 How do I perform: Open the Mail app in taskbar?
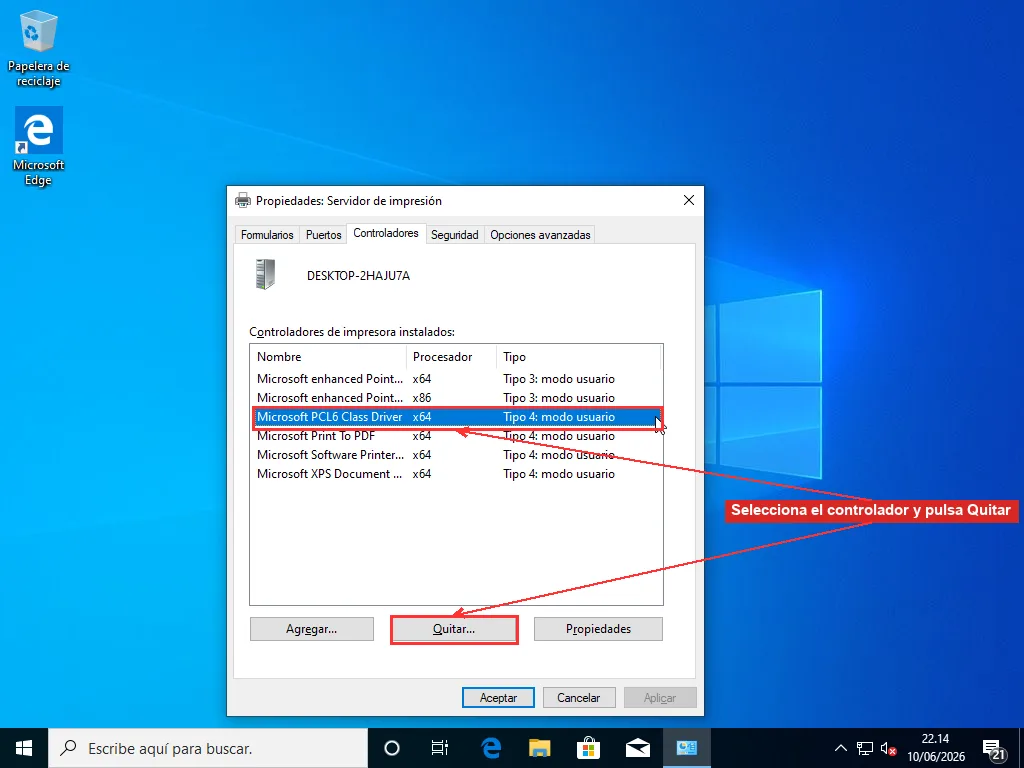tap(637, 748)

════════════════

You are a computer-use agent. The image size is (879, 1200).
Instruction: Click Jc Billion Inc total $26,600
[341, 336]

════════════════

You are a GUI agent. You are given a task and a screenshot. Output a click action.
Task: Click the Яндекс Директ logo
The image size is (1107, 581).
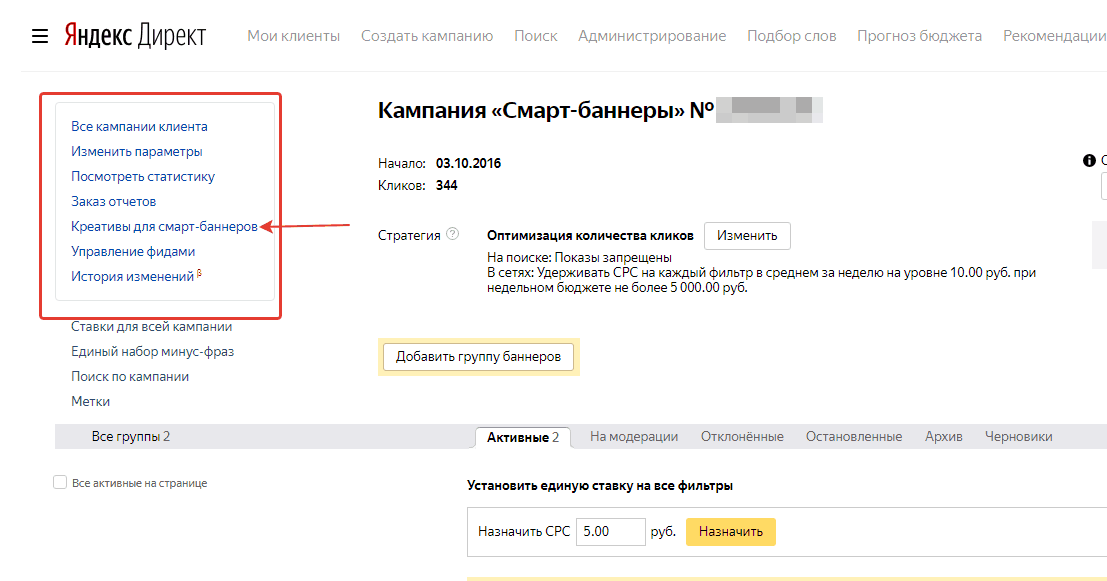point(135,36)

════════════════

**How to complete this task:**
Copy every line of the records above that contains "agent".

**Output below:**
You are a computer-use agent. The image size is (879, 1200).
You are a GUI agent. You are given a task and a screenshot. Output a click action.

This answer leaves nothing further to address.